■ **PROBLEM TO SOLVE**: Please report each line in the material below that includes "will".

■ **RECORD SET**:

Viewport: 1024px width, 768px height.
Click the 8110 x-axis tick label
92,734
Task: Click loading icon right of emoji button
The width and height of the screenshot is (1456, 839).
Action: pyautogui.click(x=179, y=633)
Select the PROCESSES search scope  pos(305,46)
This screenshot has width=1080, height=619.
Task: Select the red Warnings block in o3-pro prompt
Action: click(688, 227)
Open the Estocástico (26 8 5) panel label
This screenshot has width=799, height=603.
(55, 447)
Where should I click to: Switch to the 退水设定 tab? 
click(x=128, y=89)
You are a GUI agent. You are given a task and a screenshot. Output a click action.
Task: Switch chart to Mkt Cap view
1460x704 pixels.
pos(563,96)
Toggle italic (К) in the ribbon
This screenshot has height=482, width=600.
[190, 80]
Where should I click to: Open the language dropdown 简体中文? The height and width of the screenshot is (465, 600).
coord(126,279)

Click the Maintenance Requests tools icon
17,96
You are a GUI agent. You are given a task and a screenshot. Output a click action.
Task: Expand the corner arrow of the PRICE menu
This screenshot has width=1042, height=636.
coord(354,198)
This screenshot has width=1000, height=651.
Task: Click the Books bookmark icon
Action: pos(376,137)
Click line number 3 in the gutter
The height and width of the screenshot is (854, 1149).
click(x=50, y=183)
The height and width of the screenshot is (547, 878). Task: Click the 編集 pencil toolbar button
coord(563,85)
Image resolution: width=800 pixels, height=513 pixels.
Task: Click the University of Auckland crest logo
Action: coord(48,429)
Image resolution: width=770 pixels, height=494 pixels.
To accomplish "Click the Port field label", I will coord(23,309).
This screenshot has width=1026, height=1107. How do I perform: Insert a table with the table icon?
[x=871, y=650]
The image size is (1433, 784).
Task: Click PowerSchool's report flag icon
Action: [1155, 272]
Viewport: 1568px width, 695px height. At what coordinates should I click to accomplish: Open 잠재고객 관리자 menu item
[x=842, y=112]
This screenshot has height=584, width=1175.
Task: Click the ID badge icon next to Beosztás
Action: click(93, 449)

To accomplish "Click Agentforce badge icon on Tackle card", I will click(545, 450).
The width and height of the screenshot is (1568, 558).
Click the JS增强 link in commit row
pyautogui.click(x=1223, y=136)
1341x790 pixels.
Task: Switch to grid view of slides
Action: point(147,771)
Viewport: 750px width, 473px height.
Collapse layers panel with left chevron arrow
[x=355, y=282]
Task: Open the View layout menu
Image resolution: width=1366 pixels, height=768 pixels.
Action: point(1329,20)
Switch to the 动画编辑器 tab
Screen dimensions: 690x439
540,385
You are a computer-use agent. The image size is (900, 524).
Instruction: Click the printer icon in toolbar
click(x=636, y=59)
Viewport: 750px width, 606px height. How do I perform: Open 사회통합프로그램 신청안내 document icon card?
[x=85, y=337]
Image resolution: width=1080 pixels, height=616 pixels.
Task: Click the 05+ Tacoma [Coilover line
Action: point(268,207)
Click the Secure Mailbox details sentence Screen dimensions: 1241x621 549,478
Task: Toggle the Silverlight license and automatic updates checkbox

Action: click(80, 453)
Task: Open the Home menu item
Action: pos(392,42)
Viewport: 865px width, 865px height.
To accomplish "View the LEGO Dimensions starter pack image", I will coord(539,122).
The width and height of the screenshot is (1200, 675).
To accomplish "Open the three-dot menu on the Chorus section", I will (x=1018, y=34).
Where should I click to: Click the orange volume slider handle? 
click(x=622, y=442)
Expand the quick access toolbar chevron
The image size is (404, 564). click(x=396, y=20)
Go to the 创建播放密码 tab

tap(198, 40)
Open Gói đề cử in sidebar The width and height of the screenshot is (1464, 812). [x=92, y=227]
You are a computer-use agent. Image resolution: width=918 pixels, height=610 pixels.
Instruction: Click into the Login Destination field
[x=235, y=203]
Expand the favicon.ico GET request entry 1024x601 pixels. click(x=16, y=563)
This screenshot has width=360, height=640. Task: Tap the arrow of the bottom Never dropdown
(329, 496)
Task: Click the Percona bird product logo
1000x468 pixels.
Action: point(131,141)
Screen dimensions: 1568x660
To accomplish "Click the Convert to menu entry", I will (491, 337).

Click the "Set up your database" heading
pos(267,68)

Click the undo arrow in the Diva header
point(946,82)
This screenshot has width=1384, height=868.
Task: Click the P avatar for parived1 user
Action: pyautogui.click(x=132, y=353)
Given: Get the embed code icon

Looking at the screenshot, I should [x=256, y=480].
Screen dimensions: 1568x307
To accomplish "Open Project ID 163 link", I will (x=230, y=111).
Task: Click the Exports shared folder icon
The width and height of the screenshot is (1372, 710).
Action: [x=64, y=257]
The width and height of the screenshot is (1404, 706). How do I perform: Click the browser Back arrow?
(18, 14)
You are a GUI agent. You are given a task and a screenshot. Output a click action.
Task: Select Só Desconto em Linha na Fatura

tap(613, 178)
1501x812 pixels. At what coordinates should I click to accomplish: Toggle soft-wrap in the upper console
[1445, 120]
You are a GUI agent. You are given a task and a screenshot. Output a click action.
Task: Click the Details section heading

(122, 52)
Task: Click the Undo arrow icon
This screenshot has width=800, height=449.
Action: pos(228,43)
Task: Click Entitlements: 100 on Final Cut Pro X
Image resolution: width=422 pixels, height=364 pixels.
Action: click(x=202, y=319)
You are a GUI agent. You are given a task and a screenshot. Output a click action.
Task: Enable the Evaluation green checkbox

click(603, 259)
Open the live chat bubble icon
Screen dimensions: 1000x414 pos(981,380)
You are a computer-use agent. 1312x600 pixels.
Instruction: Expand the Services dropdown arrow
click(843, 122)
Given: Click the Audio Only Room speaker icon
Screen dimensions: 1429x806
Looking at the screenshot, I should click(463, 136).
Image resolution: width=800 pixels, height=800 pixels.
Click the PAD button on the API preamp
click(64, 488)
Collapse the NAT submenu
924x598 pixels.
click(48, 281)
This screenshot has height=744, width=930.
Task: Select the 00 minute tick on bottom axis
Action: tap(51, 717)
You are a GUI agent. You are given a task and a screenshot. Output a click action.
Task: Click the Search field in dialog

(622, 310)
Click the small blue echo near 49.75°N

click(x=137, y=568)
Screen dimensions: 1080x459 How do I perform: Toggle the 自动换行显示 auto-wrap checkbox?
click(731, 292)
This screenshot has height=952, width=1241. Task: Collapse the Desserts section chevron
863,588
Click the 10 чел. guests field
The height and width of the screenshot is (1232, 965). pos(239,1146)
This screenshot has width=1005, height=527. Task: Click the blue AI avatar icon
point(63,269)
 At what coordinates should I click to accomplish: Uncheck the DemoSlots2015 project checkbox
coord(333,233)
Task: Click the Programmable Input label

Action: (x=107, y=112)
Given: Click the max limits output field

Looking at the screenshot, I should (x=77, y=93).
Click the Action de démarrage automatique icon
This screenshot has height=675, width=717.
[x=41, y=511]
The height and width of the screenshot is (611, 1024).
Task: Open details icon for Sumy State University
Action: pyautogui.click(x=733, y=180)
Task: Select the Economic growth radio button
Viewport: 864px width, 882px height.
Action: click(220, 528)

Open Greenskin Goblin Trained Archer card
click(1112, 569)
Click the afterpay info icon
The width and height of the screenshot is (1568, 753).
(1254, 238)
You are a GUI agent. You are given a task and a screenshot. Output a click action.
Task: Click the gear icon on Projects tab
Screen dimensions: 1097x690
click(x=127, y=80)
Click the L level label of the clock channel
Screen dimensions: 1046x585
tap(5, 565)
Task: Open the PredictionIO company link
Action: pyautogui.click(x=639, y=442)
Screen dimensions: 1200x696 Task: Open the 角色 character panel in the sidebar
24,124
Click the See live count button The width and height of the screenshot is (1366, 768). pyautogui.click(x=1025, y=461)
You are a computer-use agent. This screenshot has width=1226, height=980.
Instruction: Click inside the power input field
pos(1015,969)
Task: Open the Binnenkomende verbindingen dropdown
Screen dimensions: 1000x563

■ **ANSWER TO THIS EXERCISE**:
To accomplish "Click the Port field label", I will coord(23,309).
To accomplish "Click Agentforce badge icon on Tackle card", I will click(545, 450).
To accomplish "View the LEGO Dimensions starter pack image", I will coord(539,122).
To accomplish "Open the three-dot menu on the Chorus section", I will (x=1018, y=34).
To accomplish "Click the Convert to menu entry", I will (491, 337).
To accomplish "Open Project ID 163 link", I will (x=230, y=111).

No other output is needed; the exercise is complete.